LE TEMPS EST UN SONGE

Article publié dans la Lettre n° 279


LE TEMPS EST UN SONGE de Henri- René Lenormand. Mise en scène Jean-Louis Benoit avec Richard Mitou, Océane Mozas, Valérie Keruzoré, Karen Rencurel, Jim-Adhi Limas.
Une pièce de Henri-René Lenormand à l’affiche est un événement. De ces événements exceptionnels comme la découverte d’un incunable à la B.N. Cet auteur qui connut la gloire et le succès, la reconnaissance de ses pairs entre les deux guerres, est tombé dans l’oubli, voire dans les oubliettes des maisons d’édition. En 1995, Jean-Louis Benoit monte « Les Ratés » de cet auteur mis au purgatoire de la mémoire qu’il découvrit chez un bouquiniste. Celui qui fut le compagnon des Pitoëff, trouve en Jean-Louis Benoit le « ressusciteur » de son œuvre.
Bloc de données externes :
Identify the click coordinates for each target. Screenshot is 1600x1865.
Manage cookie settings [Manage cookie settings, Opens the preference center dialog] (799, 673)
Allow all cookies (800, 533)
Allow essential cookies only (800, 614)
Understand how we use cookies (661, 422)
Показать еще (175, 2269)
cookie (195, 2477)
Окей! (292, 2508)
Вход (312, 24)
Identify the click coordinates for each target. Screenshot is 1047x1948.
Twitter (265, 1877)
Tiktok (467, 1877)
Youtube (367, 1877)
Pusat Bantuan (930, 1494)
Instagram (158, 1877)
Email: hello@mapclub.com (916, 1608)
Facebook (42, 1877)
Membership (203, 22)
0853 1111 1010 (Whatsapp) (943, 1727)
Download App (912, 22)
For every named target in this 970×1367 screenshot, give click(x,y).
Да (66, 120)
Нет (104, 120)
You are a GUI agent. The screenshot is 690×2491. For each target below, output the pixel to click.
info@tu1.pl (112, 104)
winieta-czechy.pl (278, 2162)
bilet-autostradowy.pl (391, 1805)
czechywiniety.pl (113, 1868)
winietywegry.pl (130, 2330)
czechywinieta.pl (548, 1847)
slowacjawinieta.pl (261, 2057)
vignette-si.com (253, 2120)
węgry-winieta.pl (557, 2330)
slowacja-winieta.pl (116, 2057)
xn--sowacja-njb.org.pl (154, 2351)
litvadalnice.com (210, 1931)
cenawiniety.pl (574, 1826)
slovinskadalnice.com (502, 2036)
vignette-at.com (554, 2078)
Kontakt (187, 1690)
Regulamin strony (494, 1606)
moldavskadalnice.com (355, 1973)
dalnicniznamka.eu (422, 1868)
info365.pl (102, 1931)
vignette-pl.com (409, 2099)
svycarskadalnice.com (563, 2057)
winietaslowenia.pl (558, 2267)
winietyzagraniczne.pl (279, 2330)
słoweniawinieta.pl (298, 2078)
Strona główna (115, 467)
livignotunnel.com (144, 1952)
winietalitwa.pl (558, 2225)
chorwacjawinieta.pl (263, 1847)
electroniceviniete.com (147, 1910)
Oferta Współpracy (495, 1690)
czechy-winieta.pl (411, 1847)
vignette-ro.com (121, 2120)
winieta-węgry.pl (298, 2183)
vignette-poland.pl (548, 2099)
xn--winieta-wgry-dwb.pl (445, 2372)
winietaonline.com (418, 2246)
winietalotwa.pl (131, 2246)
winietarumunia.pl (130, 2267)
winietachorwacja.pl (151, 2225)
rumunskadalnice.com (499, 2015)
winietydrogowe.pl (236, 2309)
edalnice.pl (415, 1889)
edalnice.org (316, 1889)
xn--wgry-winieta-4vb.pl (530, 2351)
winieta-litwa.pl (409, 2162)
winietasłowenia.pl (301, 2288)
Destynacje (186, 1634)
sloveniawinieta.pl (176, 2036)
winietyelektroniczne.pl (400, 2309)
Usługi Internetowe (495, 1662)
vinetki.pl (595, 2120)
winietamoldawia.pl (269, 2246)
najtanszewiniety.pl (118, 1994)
Le Temps est un songe est une pièce singulière. Montée en 1919 par Pitoëff, elle séduisit un public enthousiaste. La pièce se déroule en Hollane en 1910. Riemke, une jeune femme, attend le retour des colonies de son frère. Leurs parents vivent là-bas. Elle habite dans leur grande maison au bord d’un étang, au milieu d’un parc avec de grands arbres. Riemke est agacée par la fébrilité de la vieille domestique, impatiente de revoir le jeune maître, Monsieur Nico. Romée Crémers, la fiancée de Nico arrive bouleversée chez son amie Riemke. Elle a vu sur la berge de l’étang un homme qui se noyait. Elle ne sait pas si elle a eu une hallucination due au brouillard ou si elle a rêvé cette vision angoissante. Mais sa description des lieux ne correspond pas au présent : les roseaux sont hauts, il n’a pas de barque. Nico arrive. Romée ne l’a pas vu depuis longtemps. La joie se mêle au malaise. Il ressemble désormais au noyé. Il est l’homme qu’elle a vu. Rêve, cauchemar, hallucination ou vision…
Henri-René Lenormand a mis beaucoup de lui dans cette pièce, ses voyages lointains, sa propre femme hollandaise, et sa découverte de l’œuvre de Freud. La pièce commence comme une nouvelle de Somerset Maughan. On glisse dans un univers proche de Stringberg et on débouche sur un théâtre des ténèbres, une tragédie où les personnages ne peuvent échapper à leur destin. Jean-Louis Benoit signe une mise en scène d’une grande beauté. Le décor de Jean Hass est un salon des années 20. Un canapé, une table basse nous mettent dans le cadre feutré d’une grande maison bourgeoise. Les costumes de Marie Sartroux respectent l’époque, la vieille domestique est vêtue à l’ancienne mode pour accentuer son appartenance antique à la maison. Les murs sont de grands panneaux qui servent d’écran à un habile jeu de miroir et de projection vidéo décalée, faisant apparaître la persistance rétinienne de l’instant perdu. Jeu de reflet, effet de brouillard, climat pesant, l’annonce d’une tragédie annoncée. Dans cette mise en scène racée et épurée, qui se joue du temps, le spectateur est happé, fasciné. Le spectacle, créé à Sceaux, est suivi d’une importante tournée dans toute la France. Espérons qu’un éditeur aura la curiosité de fouiller dans son catalogue et d’exhumer l’œuvre de Henri- René Lenormand. Les Gémeaux, Sceaux 92.